The null hypothesis would be this: Lorca is pretty much a typical writer of his day and age. Typical in his class origin, in his formation, in his interest. He took an interest in popular music, folklore, and Flamenco, like Menéndez Pidal or Manuel Machado, or Rafael Alberti. He was interested in Góngora, like everyone else of his generation, and went on to write quasi-surrealist poetry, like Larrea, Cernuda, Aleixandre, Alberti, and the surrealist group of the Canary islands. He wrote neo-classical sonnets, like other poets of the early 30s. Like many poets, he wrote plays too. The Machado brothers, Alberti, even Unamuno. Nothing makes him stand out from the crowd, a crowd of admittedly brilliant poets and playwrights, except for his charismatic personality. Only his violent assassination at the beginning of the war raised him to another level. That symbolically resonant death and fact that his work conformed superficially to what most interested foreigners in Spain--the Romantic, Hemingwayesque version of Spanish cultural exceptionalism, made him popular in the English-speaking world.

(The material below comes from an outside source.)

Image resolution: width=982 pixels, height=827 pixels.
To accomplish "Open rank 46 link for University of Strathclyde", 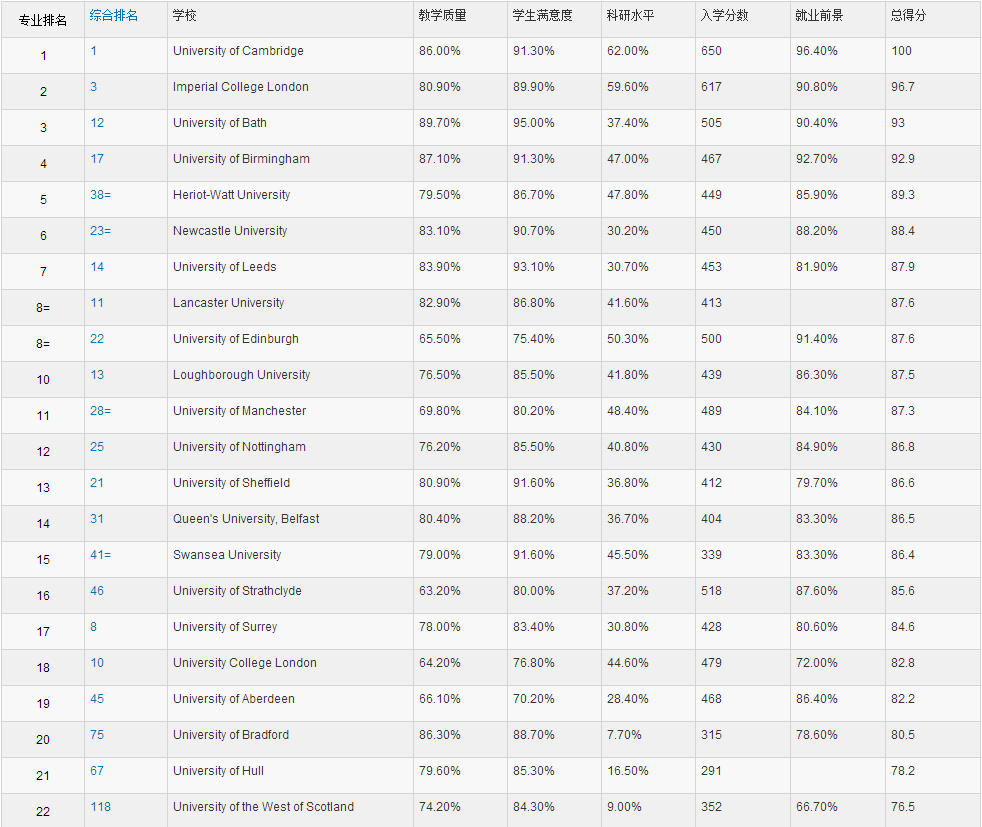I will (97, 591).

The null hypothesis is useful in that it sets the bar at a certain level. We cannot just assume that Lorca is an exceptional writer. It also contains a good deal that is true. We cannot deny the multiple ways in which he seems to be one of many.
The refutation of this hypothesis would look at the distinctive achievement of his plays. Nobody else raised the theater to that level. He is comparable only to the greatest playwrights of the "Golden Age." Next, at his poetics, the complexity of his writing about poetry. Finally, to the fact that he was at worst primus inter pares, at best, the most talented poet in Spain since Góngora. Not to mention that once he was raised to a certain level, even by accident or mistake, his work becomes hypercanonical and hence attract endless hermeneutical events. Song settings, novels, false translations, etc... So it becomes impossible simply to view him as a normal poet of his age.